Work request 1 -
According to the Books of Worth text, who wrote "The Reason for Living"?
Work request 2 -
Write the next part of the Books of Worth text, picking up after its final sentence.

Page text -
- Opening Delimiter -

Tuesday, March 25, 2014

Books of Worth

--> Jesse Halsey
c1934
  
“The Reason for Living” answers many questions that the contemporary mind is asking religious and other values. Its author is Dean Wicks of the Princeton Chapel. He was long time a pastor in a mill town, knows the life practical as well as scholastic, and represents a warm Evangelical faith in the heart of a real man, and in his mind, as it wrestles with doubt and difficulty, for serious students, in college or out.

“You Can Master Life,” by Jas. G. Gilkey, is ‘rational pep medicine to a college athlete. To a parish minister it appeals as common sense applied to everyday life problems with a modicum of religious verbiage, but with sound religious experience, though the expressions are more often Stoic than traditionally Christian.

- Closing Delimiter -

Data supplied -
- Opening Delimiter -

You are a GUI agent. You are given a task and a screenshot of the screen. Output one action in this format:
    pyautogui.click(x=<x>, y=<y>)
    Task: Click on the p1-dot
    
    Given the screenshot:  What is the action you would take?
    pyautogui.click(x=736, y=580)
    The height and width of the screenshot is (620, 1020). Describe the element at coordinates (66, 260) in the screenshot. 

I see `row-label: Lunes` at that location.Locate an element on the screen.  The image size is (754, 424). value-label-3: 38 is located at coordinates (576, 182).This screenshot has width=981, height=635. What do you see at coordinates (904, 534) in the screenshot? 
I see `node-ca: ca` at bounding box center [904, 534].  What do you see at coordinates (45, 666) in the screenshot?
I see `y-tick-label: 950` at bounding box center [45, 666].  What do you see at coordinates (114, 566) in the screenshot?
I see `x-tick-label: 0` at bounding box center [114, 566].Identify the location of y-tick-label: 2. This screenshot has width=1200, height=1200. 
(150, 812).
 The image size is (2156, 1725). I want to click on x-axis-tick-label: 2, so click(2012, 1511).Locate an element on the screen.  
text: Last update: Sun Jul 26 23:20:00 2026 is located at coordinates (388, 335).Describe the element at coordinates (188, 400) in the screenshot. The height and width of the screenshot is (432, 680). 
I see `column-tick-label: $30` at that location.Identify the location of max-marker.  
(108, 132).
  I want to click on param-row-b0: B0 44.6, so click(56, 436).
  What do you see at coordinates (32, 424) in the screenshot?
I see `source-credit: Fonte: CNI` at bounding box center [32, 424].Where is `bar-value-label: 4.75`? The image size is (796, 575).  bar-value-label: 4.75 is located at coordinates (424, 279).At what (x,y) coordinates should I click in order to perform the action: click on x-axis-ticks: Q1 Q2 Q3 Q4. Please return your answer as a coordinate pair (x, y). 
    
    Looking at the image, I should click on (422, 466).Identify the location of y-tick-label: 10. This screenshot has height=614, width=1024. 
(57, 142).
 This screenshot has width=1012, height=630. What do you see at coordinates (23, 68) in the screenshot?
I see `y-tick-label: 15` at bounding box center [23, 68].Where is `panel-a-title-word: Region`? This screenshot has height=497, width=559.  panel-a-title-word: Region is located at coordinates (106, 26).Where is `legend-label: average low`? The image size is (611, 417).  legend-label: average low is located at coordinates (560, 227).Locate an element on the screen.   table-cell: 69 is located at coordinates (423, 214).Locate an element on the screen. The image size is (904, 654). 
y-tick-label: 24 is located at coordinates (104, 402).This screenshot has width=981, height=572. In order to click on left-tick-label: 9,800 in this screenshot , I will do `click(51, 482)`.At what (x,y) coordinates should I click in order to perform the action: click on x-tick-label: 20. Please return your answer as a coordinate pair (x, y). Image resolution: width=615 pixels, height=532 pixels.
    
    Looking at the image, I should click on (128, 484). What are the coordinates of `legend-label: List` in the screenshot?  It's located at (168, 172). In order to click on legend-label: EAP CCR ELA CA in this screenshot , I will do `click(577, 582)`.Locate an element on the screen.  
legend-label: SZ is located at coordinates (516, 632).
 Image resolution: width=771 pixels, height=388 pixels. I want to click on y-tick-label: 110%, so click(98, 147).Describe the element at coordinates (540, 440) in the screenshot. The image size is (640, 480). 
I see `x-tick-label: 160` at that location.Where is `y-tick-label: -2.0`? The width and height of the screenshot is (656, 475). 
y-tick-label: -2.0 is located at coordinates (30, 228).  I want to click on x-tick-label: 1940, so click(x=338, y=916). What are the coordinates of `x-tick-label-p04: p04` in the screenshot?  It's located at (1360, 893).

- Closing Delimiter -

Exercise output 1 -
Dean Wicks of the Princeton Chapel.

Exercise output 2 -
In this, and in his numerous other books, Dr. Gilkey has been (unconsciously?) writing something that I should ineptly call, “A Psycho-theology of the Modernist Christian Left.” It is a fearless dealing of real problems as they lie in many minds and to the cautious, judicial, and reasoning mind, of which there are many, he speaks acceptably. To those who want another kind of Authority, there will be something lacking.

When you read, “What Men are Asking?” by Dr. Coffin, unless you are an arch-fundamentalist, you find soul satisfying stuff with an Evangelical fervor and flavor that warms your heart. Likely these are the positions of the majority of the Presbyterian Evangelicals (Liberals or Modernists, call them what you will). Dean Wicks’ “The Reason for Living” takes on a little more scholastic vocabulary and loses a little warmth, but has the same general, ‘though individual, approach. James Gilkey swings over to the Left, stoic common sense rather than (traditional) Christian religious expression. And Dr. Fosdick has at time some of all, trying always to put reasonable argument of emotional fervor. He maintains a good balance, but for five years has been (to the help of many) swinging to the Right.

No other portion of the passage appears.